**YOUR TASK**
Would you print only the lines running from the one with "You are a GUI" to the final line of the data below, word for word and without pictures?

ENTRIES SHOWN section start

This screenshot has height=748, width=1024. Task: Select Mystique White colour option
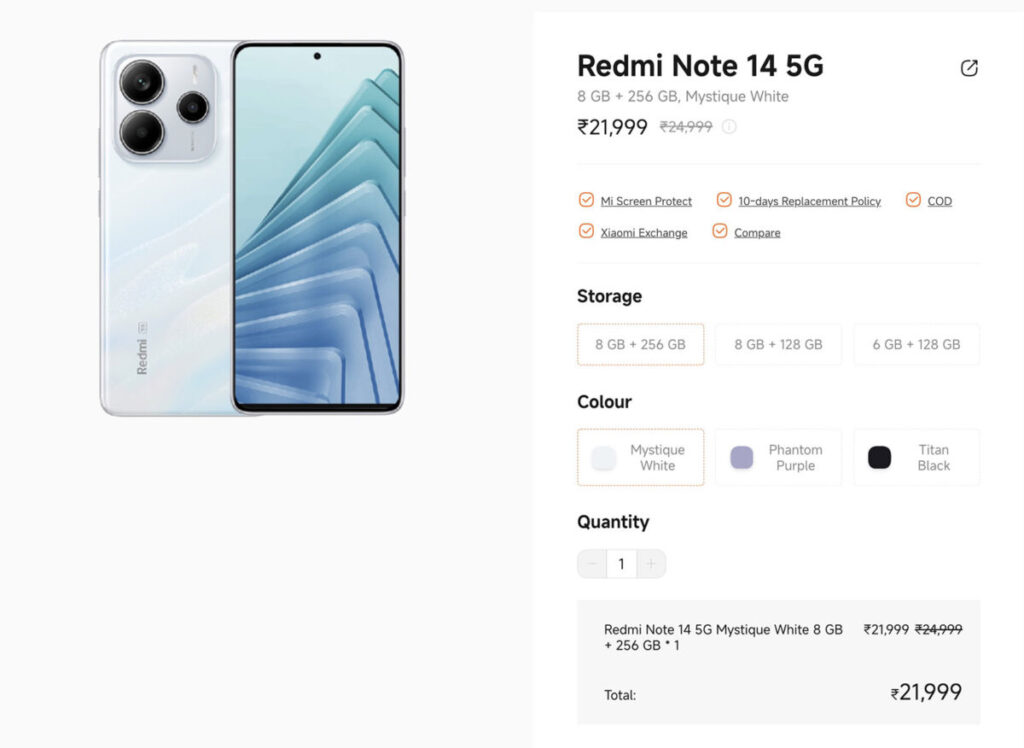[640, 457]
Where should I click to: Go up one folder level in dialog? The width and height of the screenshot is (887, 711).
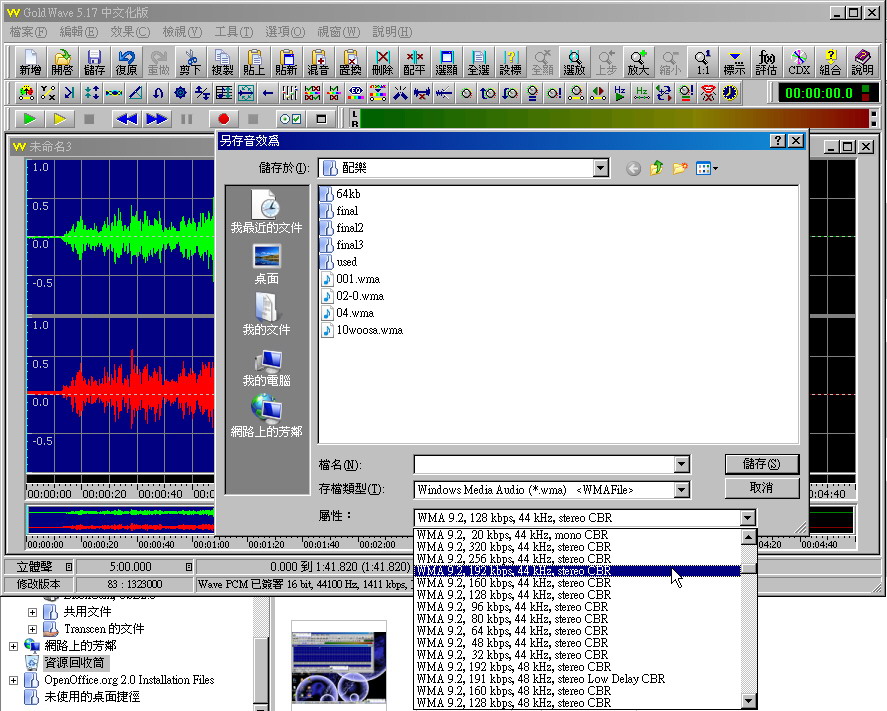point(656,169)
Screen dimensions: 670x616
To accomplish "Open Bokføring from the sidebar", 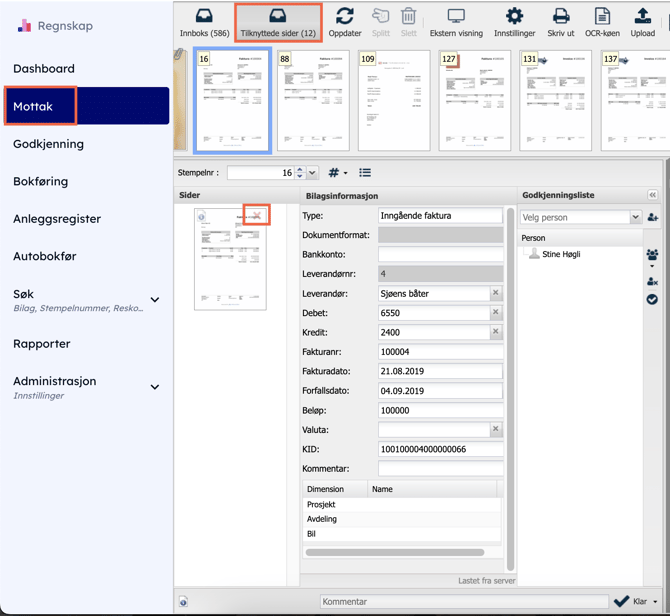I will click(x=41, y=181).
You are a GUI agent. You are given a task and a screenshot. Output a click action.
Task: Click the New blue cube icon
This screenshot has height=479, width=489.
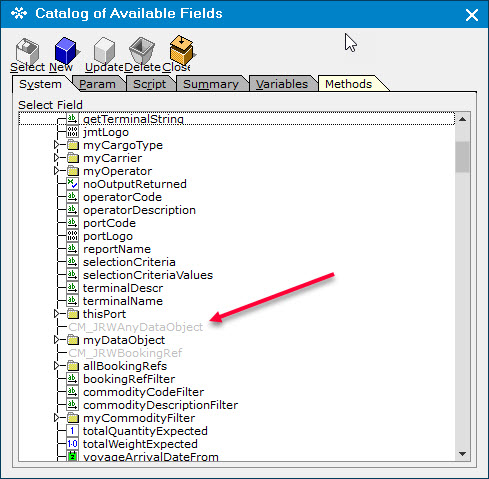click(66, 50)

ENTRIES SHOWN section end

**RESPONSE BOX**
You are a GUI agent. You are given a task and a screenshot. Output a click action.
Task: Click the New blue cube icon
This screenshot has height=479, width=489.
click(66, 50)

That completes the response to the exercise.